Etam, ja w ubiegły weekend przez ¾ Polski i kawałek Niemiec wiozłem pociągami rower (a nawet dwa - jeden po drugim). W innym wątku Ramirez zapowiada, że będzie wkrótce wiózł. Rower w zimie to wbrew pozorom nie takie szaleństwo. Jeździ się spoko. Tylko trzeba się odpowiednio ubrać, i jak jest lód, trzeba bardziej uważać. Ja na przykład na lodzie staram się nie wozić notebooka w plecaku Very Happy

Jak się nie boisz iść na narty, to czemu sądzisz że na rowerze zmarzniesz? A od ub.r. można legalnie jeździć rowerem na oponach z kolcami!!! Happy

http://www.icebike.org/

KKA to zło Evil or Very Mad -- jak będę chciał jechać PKSem, to pójdę na PKS... (tak, PKSami też już woziłem rower - nie złożony, w luku bagażowym. Nie wiem czemu w KKA nie można)

Swoją drogą, czy Kolej na rower (i podobne oferty np. KM Rower gratis) nie mogłaby obowiązywać cały rok? Przecież zimą tylko tych kilkudziesięciu wariatów by korzystało, więc co im szkodzi? W ZTM Warszawa (więc i SKM oraz KM i WKD w granicach Strefy) rowery wozimy gratis przez cały rok.
Kuba Wie-Wiór - 29-01-2011, 10:31
Temat postu:
W takim razie jest Was już dwóch z rowerami w zimę w pociągu Wink Żartuje oczywiście. Sam śmigam na rowerze zimową porą więc wiem jak to jest Very Happy Ale na kolcach nie jeździłem...

Bilet na rower zryczałtowany kosztuje w tej chwili 5,50...a miesięczny-rowerowy 60 zł. Przecież to absurd. Jeśli jest jak piszesz, że są przewoźnicy gdzie przewożenie roweru jest gratis to dlaczego na śląsku jest to niemożliwe? Sam znam kilkanaście osób z mojego grona znajomych, którzy chętnie by skorzystały z czegoś takiego podczas dojazdów do pracy wiosną/latem.
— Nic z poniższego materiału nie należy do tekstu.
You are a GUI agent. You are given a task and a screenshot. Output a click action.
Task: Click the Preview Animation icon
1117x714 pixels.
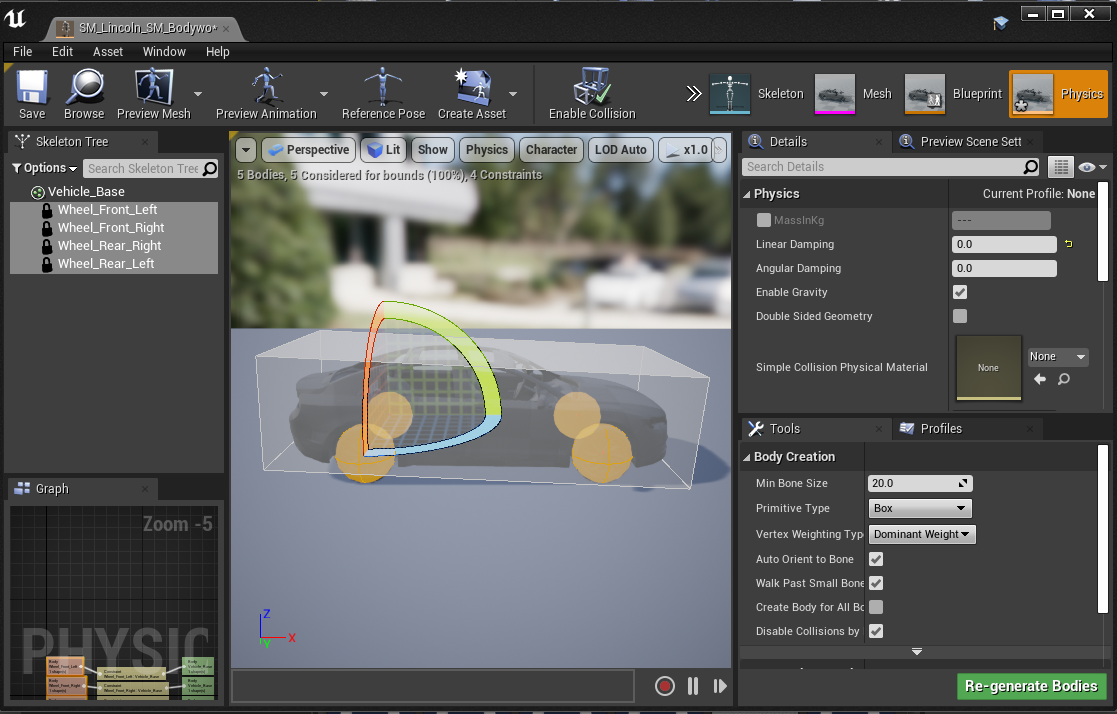pyautogui.click(x=266, y=88)
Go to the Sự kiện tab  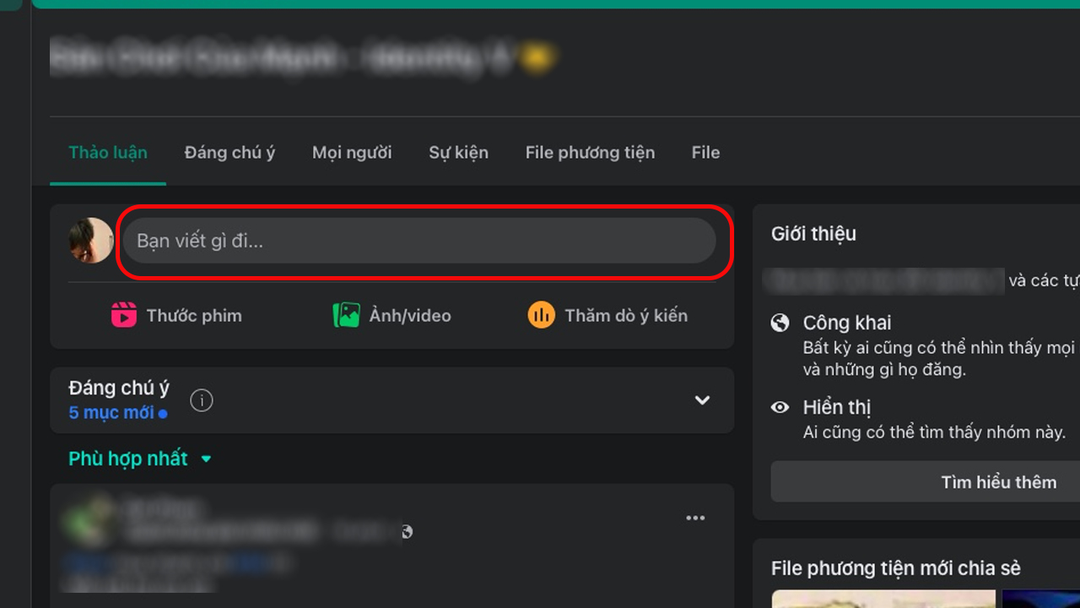(458, 153)
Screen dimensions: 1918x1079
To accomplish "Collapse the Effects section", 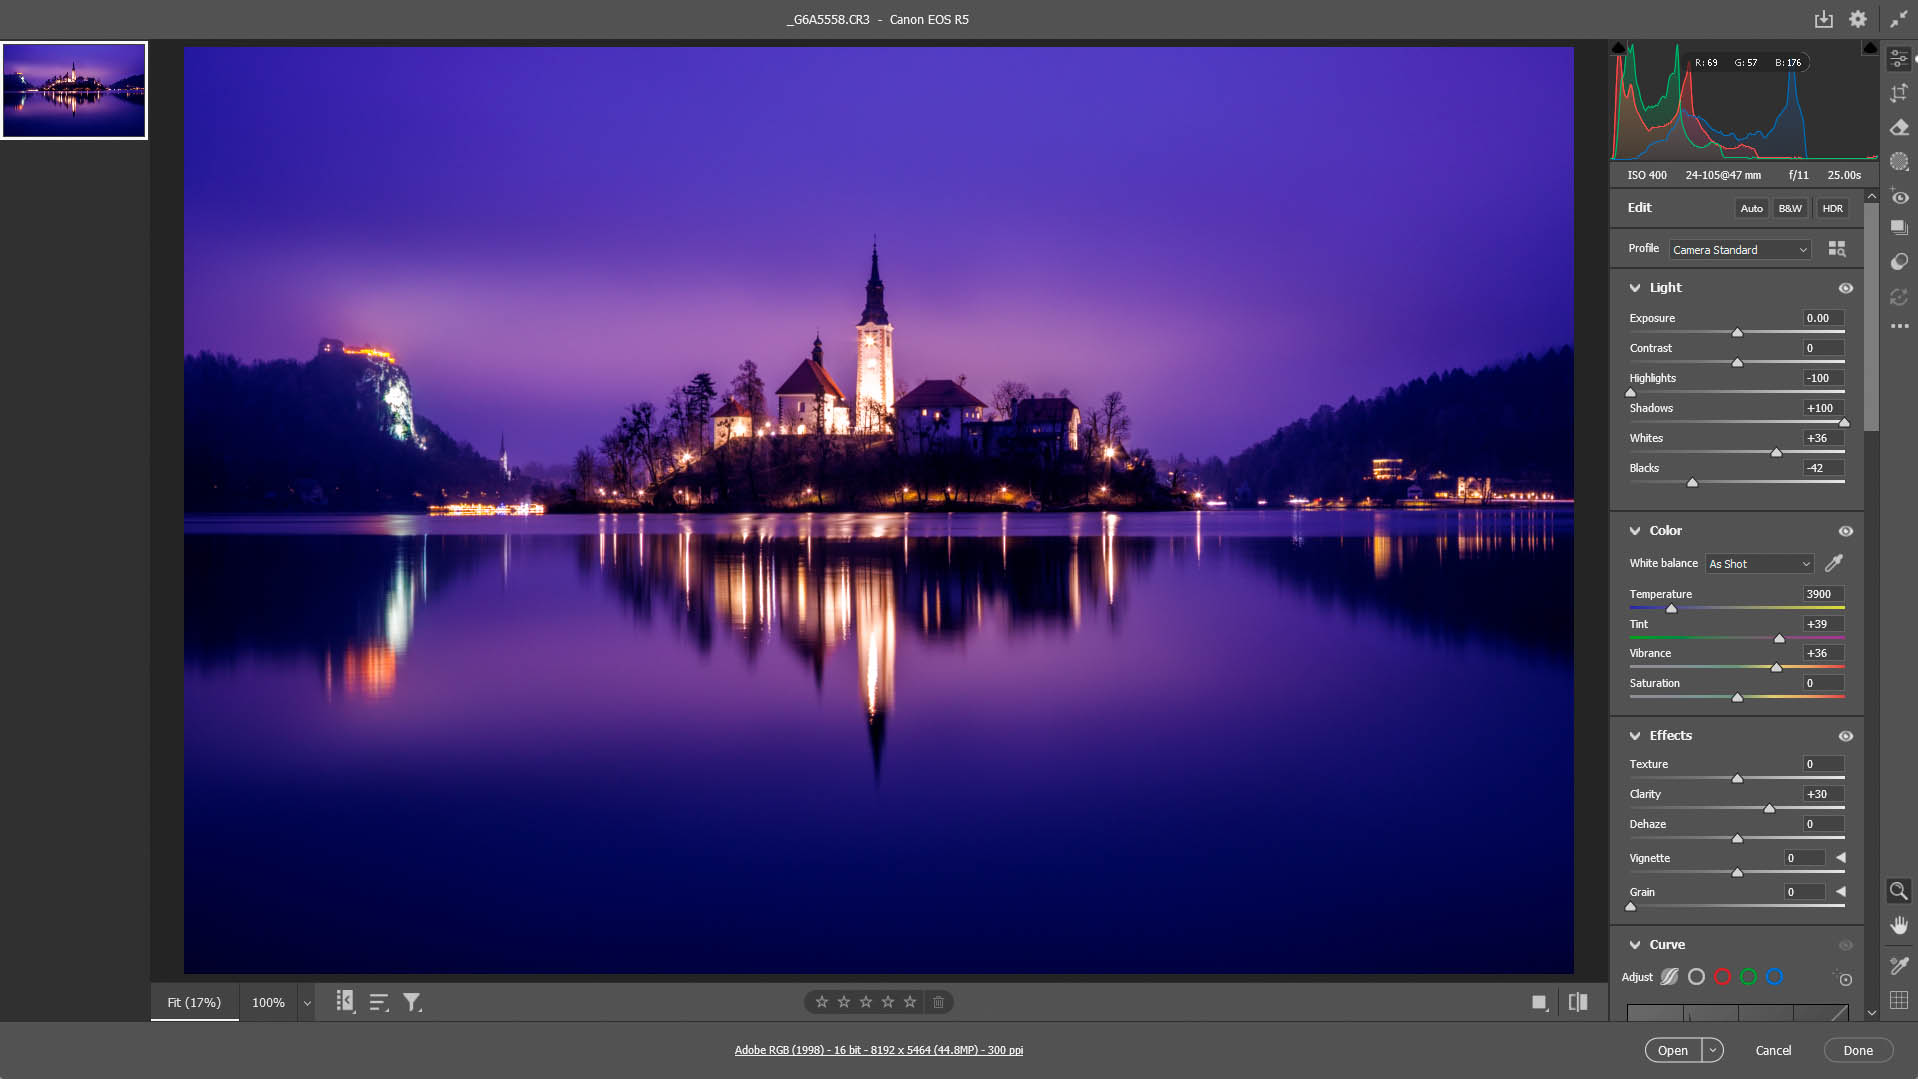I will 1635,736.
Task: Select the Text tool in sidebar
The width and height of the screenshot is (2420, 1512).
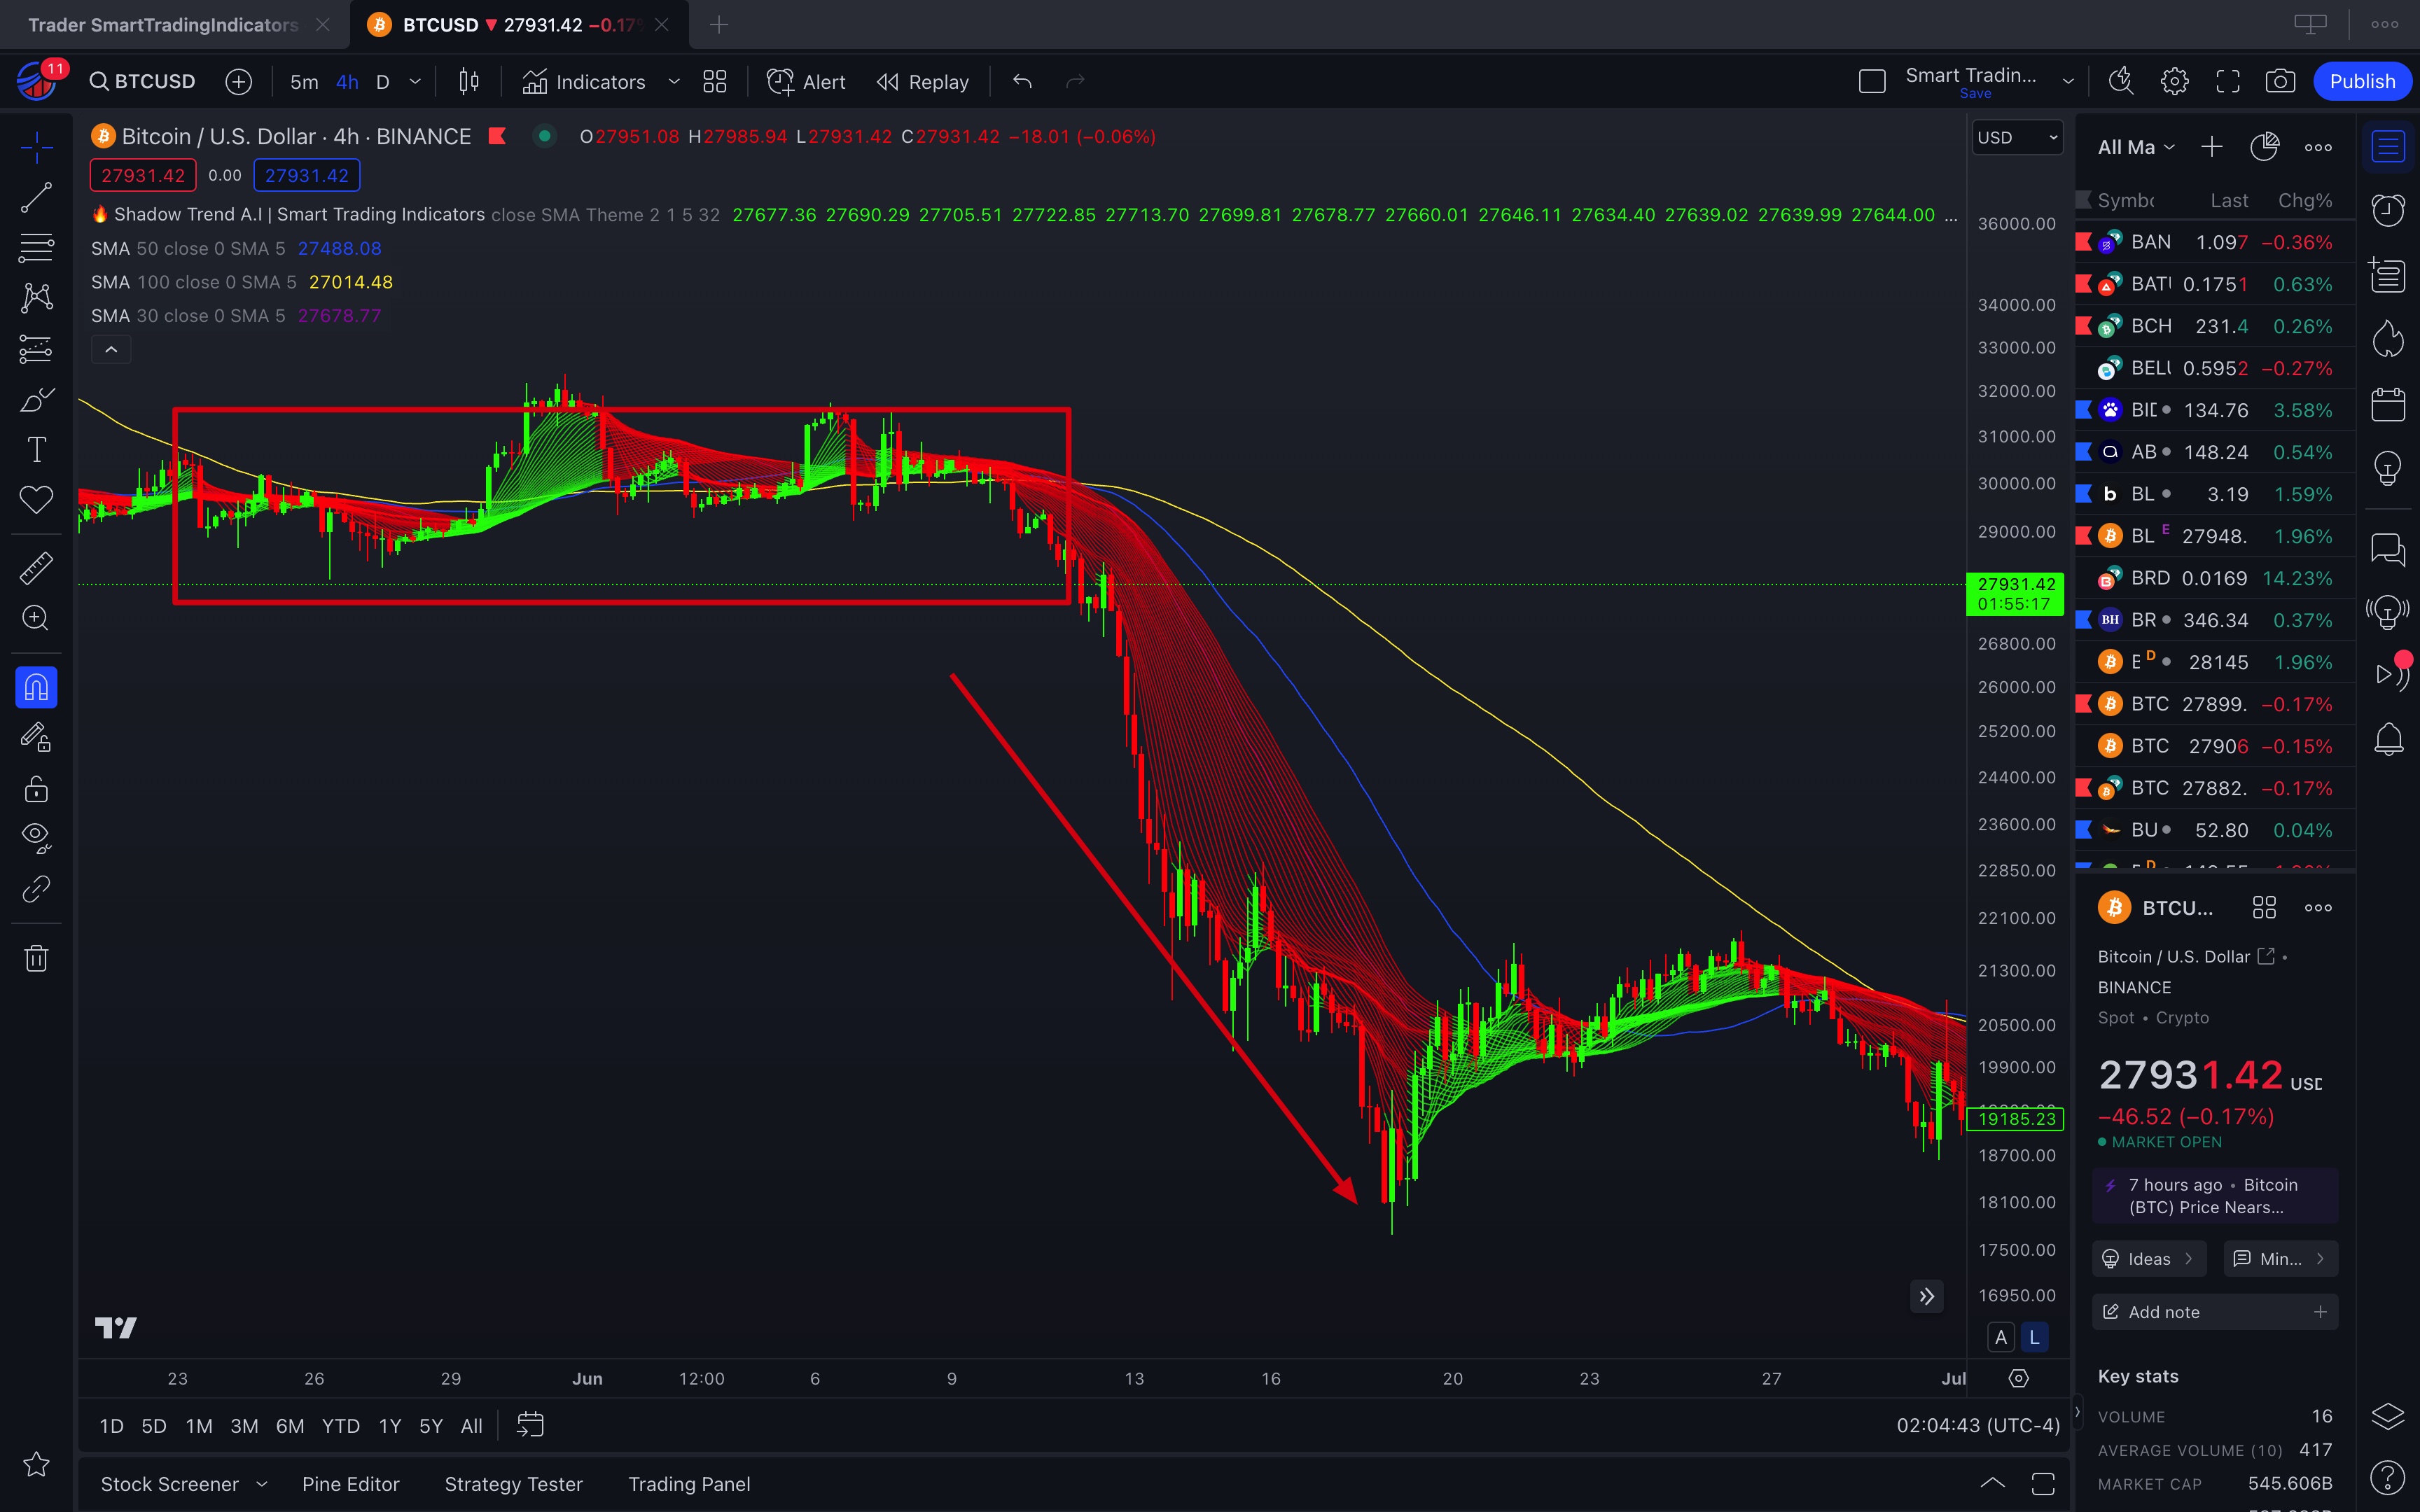Action: (x=36, y=450)
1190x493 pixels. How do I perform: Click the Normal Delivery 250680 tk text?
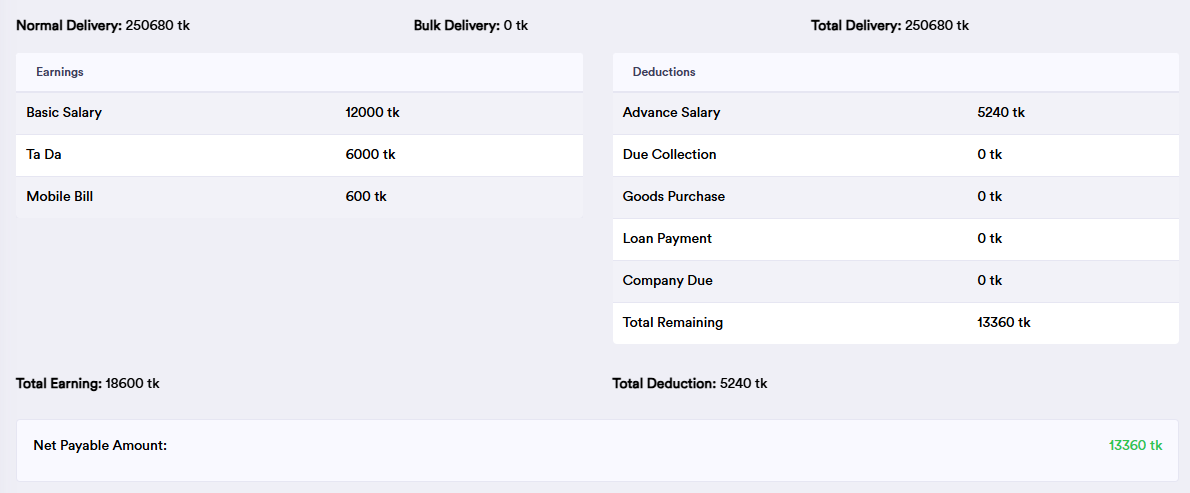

Ale po co...lepiej tracić pasażerów....Sad
Anonymous - 29-01-2011, 10:50
Temat postu:
Kuba Wie-Wiór napisał/a:
dlaczego na śląsku jest to niemożliwe


Bo Śląsk to takie specyficzne miejsce. Tutaj wiele rzeczy jest niemożliwe, niczego się nie da i nic nie będzie. Jest za to wspólny bilet na A, T i P. Very Happy
Exsimus - 29-01-2011, 11:48
Temat postu:
Pociągi na linię Katowice - Oświęcim wrócą pod pewnymi warunkami

- Po 1 UM zadeklarował się naprawić Kolzama co właśnie jest robione
- Po 2 rozpisał przetarg na 1 szynobus

Czyli wkrótce w Śląskim będą śmigać dwa szynobusy, które potencjalnie mogłyby jeździć na trasie Katowice - Oświęcim, ale jeżeli małopolski UM nie będzie chciał tych pociągów, szynobusy trafią na inne linie i coś mnie w kościach łamie, że trafią na linie do Cieszyna Język
ahilless - 29-01-2011, 14:01
Temat postu:
Ani nowy, ani stary szynobus chyba nie trafi na trasę do Oświęcimia:


"Na pocieszenie dla Tychów Matusiewicz obiecuje, że gdy województwo zakupi w tym roku szynobus (w budżecie jest na to około 10 mln zł) to trafi on właśnie na trasę Tychy Miasto - Katowice. - Marszałek nie wyklucza też zaciągnięcia kredytu na kolejne takie pojazdy - dodaje Trólka."
Źródło: http://katowice.gazeta.pl/katowice/1,35019,8965322,Marszalek_zdecydowal__Flirty_nie_wroca_do_Tychow.html



"Urząd Marszałkowski już wcześniej obiecał Tychom elektryczne szynobusy, w miejsce wycofanych z tyskiej linii Flirtów. Pod koniec roku ma się pojawić na torach co najmniej jeden taki pojazd. Jak się jednak okazuje, już we wrześniu pomiędzy Tychami i Katowicami mogą kursować dwa szynobusy spalinowe. Będą to pojazdy używane.
- W tej chwili są one modernizowane i niewiele będą różnić się od nowych – mówi Mieczysław Podmokły. - Na torach osiągają prędkość 100 km/h, mogą przewozić jednorazowo do 150 pasażerów, w tym jest ok. 70 miejsc siedzących."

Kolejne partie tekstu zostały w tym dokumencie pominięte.